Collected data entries
++++++++

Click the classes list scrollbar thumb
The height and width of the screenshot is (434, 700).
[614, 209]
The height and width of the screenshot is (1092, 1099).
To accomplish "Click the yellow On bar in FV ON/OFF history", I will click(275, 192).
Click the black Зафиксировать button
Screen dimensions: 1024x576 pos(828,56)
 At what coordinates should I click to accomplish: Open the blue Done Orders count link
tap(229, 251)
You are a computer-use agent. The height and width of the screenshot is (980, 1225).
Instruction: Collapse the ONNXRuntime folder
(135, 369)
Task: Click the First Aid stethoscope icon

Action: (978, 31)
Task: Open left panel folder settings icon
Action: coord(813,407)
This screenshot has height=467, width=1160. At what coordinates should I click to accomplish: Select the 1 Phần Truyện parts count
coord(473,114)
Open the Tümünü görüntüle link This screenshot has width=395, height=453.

++++++++

WHAT YOU WILL DO
Each line above should be reproduced exactly, with nothing omitted.

RESPONSE
Click the classes list scrollbar thumb
The height and width of the screenshot is (434, 700).
[614, 209]
The height and width of the screenshot is (1092, 1099).
To accomplish "Click the yellow On bar in FV ON/OFF history", I will click(275, 192).
Click the black Зафиксировать button
Screen dimensions: 1024x576 pos(828,56)
 At what coordinates should I click to accomplish: Open the blue Done Orders count link
tap(229, 251)
You are a computer-use agent. The height and width of the screenshot is (980, 1225).
Instruction: Collapse the ONNXRuntime folder
(135, 369)
Task: Click the First Aid stethoscope icon

Action: (978, 31)
Task: Open left panel folder settings icon
Action: coord(813,407)
This screenshot has height=467, width=1160. At what coordinates should I click to accomplish: Select the 1 Phần Truyện parts count
coord(473,114)
Open the Tümünü görüntüle link This screenshot has width=395, height=453.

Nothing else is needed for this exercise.